Scientists the world over are scrambling to perfect an anti-viral treatment for the novel coronavirus, and following what might seem to be some unusual trails.
Belgium’s top researchers insist that their efforts to isolate an anti-body grown in a llama – the Andean beast of burden – is based on a solid lead.
Professor Xavier Saelens of the Flemish Institute of Biotechnology (VIB) in Ghent said that if it works, it would not be the first time the camel-like beast has helped out.
“There’s already a drug on the market that came from a llama antibody,” he said, citing caplacizumab, used in the blood disorder thrombotic thrombocytopenic purpura.
Now he believes his team are on the threshold of another “great breakthrough” in the hunt for a treatment, this time for those caught in the coronavirus pandemic.
Saelens and his Belgian colleague Nico Callewaert are working with a US team from the University of Texas Austin, led by professor Jason McLellan.
A female llama called Winter has been injected with a protein present on the surface of the novel coronavirus and has reacted by developing antibodies.
These, in turn, appear capable of playing a role in shielding the carrier and neutralising the threat of the virus.
“The llama had an immune response to this protein,” said VIB researcher Dorien De Vlieger.
“Our goal is to produce an anti-viral treatment which would involve directly administering these antibodies to patients,” she said.
The first testing on human patients could begin “before the end of the year”.
Researchers elsewhere are working on possible vaccines against the virus, which would trigger recipients to develop their antibodies against the disease.
But this could take a long time and would not be useful for patients already infected with Covid-19.
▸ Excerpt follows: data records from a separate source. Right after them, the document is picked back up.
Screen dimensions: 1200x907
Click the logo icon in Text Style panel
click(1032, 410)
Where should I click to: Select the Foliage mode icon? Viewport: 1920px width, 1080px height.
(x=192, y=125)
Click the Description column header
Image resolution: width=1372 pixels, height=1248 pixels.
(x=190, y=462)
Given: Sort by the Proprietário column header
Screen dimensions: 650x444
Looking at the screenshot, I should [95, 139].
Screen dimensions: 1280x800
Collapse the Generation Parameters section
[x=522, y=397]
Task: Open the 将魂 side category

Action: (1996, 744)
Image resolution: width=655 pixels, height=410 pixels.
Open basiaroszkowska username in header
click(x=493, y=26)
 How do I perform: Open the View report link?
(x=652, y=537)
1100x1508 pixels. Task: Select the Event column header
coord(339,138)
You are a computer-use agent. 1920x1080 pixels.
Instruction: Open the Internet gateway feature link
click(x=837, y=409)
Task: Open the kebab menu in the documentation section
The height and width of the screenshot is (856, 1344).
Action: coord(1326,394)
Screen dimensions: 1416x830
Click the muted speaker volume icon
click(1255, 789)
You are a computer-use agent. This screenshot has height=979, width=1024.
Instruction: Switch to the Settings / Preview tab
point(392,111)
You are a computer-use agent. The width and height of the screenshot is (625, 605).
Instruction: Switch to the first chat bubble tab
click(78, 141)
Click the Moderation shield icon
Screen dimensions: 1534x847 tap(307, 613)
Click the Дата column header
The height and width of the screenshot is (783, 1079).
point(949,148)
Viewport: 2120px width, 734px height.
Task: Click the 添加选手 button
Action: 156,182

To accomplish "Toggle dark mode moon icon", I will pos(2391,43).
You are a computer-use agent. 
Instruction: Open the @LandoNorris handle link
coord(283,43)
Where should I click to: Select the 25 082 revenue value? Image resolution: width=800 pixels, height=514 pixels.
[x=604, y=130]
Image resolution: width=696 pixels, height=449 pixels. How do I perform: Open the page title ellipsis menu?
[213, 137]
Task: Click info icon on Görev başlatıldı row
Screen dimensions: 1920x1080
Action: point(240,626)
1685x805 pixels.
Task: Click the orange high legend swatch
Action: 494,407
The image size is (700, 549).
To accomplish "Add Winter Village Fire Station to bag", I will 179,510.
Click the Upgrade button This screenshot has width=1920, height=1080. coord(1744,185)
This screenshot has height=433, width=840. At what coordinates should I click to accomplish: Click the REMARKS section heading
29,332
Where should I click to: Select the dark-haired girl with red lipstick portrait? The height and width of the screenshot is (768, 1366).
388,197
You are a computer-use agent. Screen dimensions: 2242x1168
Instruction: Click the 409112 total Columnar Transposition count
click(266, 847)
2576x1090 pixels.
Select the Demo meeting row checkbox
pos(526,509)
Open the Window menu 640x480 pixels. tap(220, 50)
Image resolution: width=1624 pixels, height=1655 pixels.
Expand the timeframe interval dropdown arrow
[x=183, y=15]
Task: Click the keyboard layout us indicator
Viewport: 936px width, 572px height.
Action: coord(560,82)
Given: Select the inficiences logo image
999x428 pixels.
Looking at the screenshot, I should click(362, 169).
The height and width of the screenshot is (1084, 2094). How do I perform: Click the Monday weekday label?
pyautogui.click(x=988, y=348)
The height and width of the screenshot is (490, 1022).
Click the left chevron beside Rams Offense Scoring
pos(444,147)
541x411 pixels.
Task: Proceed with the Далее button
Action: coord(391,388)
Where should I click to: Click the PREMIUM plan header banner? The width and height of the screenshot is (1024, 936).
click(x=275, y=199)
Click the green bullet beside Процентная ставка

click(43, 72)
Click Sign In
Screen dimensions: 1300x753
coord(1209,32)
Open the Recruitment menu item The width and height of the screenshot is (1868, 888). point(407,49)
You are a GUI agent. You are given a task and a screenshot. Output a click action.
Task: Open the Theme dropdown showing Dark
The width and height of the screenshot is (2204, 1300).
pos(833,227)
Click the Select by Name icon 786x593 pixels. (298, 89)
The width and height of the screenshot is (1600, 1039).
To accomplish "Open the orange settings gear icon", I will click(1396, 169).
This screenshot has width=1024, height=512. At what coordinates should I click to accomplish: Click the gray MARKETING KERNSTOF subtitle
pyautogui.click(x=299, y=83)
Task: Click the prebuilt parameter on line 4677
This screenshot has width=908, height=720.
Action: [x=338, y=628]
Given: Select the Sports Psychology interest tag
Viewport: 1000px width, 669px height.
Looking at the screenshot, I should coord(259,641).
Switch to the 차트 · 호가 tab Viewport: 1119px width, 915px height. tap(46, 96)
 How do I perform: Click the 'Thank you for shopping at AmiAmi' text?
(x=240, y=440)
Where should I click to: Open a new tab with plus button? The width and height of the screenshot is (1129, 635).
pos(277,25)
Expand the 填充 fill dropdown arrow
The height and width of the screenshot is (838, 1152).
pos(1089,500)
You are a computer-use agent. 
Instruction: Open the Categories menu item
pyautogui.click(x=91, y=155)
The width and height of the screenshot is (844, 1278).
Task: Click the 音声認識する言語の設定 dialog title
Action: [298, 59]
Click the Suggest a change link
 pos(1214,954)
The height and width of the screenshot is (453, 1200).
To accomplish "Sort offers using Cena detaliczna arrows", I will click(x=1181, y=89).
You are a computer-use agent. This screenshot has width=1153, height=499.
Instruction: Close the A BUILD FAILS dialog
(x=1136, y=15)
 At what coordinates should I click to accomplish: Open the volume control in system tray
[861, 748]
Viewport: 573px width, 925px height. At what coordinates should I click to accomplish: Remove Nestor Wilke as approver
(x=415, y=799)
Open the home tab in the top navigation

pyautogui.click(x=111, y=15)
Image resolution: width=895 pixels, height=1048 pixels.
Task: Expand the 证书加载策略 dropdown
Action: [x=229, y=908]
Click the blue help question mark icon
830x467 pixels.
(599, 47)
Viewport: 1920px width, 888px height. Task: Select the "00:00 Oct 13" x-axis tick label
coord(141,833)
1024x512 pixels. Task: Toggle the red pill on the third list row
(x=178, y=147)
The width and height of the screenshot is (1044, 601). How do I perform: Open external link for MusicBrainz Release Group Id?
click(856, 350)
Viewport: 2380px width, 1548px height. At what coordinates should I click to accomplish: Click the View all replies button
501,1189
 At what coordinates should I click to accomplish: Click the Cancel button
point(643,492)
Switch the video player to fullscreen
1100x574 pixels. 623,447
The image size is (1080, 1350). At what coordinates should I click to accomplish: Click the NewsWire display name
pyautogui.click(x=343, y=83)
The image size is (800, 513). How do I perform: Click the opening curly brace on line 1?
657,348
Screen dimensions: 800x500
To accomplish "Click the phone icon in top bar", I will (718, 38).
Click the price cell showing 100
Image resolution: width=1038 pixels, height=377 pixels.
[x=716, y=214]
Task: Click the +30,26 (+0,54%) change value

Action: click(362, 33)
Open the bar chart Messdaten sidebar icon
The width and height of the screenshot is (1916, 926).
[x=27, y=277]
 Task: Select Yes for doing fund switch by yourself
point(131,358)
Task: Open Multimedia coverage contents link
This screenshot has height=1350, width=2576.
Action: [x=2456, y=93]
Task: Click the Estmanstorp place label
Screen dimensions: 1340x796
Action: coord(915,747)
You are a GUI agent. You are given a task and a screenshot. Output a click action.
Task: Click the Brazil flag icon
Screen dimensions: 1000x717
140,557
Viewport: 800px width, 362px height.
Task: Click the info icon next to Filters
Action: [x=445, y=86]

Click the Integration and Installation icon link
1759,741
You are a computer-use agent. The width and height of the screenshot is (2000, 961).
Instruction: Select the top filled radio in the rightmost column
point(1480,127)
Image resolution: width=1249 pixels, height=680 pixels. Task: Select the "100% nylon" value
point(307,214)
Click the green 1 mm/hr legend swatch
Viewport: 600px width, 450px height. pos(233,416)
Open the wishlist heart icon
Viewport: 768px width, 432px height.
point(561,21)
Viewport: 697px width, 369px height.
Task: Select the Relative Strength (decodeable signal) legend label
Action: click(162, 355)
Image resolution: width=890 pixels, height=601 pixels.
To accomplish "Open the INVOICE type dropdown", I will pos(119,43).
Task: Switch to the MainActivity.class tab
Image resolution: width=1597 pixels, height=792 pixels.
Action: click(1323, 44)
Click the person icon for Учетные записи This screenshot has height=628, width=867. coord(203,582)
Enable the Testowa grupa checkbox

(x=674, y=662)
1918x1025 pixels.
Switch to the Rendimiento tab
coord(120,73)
An anti-viral treatment based on llama antibodies would not end the crisis, but it is a promising route to a way of helping the already sick and slashing the death toll.
The VIB laboratory has a worldwide reputation in the field and operates independently of the pharmaceutical industry, as an academic institution affiliated with Ghent University.
Its researchers had a head start on the coronavirus, having begun the collaboration with the Texas team in 2016 targeting more general respiratory Sars-type diseases.
But the fast-spreading and deadly new outbreak caused them to step up their endeavours.
The antibody extracted from the llama bonds with a big area of the Severe Acute Respiratory Syndrome Coronavirus 2 (Sars-CoV-2) which causes Covid-19.
This prevents it from penetrating host cells and infecting the victim. “It’s an important breakthrough in the fight against Covid-19,” said Saelens.
And what of Winter, the hero of the fight? She is being kept at a secret location within Belgium.
“We’re worried about animal rights activists,” said De Vlieger. “But we also have to do our best to keep her stress levels down.”